Sleeping Beauty turquoise comes from a mine near Globe, Arizona, and is prized for the opposite of spiderweb: a clean, solid, light robin's-egg blue with little or no matrix. The mine stopped producing turquoise in 2012, so this pure, even-blue stone has grown steadily scarcer and more valuable.
The Sleeping Beauty mine β named for a mountain near Globe, Arizona, whose silhouette resembles a sleeping woman β was for decades a major source of clean blue turquoise. In 2012 the operation ceased turquoise production to focus on copper, ending the supply of new stone and turning existing material into a closing window.
Sleeping Beauty is defined by purity. Its hallmark is an even, light sky-blue with no matrix at all β the smooth, solid βrobin's-eggβ blue that many people picture when they think of turquoise. That uniform color made it a favorite for clean cabochons, channel inlay, and fine beads, where any matrix would interrupt the design.
The consistent color also made Sleeping Beauty popular for Zuni inlay and needlepoint work and for petite, matched stones. With the mine closed, demand has pushed prices up and made matrix-free Sleeping Beauty increasingly hard to source in quantity, so well-documented pieces are collected with care.

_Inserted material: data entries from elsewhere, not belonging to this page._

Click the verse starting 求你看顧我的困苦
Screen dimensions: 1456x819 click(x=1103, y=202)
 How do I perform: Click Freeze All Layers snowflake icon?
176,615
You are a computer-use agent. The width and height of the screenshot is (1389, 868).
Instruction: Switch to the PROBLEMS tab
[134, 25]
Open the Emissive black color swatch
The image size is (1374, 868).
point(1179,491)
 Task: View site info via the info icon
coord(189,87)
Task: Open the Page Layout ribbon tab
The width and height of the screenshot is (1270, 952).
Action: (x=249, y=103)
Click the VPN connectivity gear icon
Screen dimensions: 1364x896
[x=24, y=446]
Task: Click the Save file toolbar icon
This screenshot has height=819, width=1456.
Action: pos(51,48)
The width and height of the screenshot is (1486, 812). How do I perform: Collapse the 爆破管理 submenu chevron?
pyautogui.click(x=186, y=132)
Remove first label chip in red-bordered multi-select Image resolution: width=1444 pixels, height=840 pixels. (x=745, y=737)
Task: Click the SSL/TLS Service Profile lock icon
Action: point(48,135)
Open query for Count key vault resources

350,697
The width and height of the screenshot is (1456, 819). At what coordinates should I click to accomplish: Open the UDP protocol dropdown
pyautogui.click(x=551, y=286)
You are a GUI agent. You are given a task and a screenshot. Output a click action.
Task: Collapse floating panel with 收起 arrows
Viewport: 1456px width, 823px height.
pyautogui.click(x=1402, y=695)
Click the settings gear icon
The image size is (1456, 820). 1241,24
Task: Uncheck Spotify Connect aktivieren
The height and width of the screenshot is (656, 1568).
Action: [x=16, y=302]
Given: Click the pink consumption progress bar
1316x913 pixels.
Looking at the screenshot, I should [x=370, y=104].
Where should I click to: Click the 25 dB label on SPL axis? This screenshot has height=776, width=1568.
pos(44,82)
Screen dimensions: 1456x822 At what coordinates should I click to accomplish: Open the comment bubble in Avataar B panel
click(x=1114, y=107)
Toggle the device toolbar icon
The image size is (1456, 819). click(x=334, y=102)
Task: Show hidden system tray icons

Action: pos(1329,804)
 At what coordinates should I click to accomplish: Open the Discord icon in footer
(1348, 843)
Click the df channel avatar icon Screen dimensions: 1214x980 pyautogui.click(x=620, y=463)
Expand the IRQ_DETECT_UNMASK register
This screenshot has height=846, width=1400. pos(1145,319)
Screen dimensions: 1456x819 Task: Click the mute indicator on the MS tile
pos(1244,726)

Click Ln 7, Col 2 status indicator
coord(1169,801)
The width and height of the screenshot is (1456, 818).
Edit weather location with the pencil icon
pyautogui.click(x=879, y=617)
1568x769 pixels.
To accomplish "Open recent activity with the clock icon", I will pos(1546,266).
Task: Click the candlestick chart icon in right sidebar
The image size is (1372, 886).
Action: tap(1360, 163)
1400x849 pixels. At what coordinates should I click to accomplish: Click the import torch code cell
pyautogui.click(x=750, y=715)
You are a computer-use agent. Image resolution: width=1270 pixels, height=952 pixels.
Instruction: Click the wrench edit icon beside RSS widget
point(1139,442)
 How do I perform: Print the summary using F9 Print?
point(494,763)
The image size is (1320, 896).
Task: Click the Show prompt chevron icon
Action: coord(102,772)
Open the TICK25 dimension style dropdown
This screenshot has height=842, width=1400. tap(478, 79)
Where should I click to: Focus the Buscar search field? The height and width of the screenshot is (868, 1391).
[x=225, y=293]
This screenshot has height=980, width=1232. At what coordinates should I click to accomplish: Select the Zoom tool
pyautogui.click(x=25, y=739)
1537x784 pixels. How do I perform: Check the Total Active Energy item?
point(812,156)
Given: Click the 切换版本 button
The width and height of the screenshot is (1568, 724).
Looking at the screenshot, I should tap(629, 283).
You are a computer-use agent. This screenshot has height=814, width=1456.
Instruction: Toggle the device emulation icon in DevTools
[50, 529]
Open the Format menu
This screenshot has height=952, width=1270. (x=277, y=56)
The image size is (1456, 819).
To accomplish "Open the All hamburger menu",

Its association with clean inlay also means Sleeping Beauty is often cut into small, calibrated stones β rounds, ovals, and tiny squares β that fit channel and mosaic designs precisely. That use, combined with the mine's closure, is why fine matched lots of small Sleeping Beauty have become particularly hard to replace, and why older inlay pieces set with it are valued for the stone as much as the silver. The pure, untreated blue also tends to hold its color well, since there is no dye or heavy stabilization to fade.
Pure, matrix-free blue is also the easiest look to imitate with dyed howlite or reconstituted stone, so attribution is everything. Buy Sleeping Beauty from sellers who disclose treatment and provenance and back the stone in writing.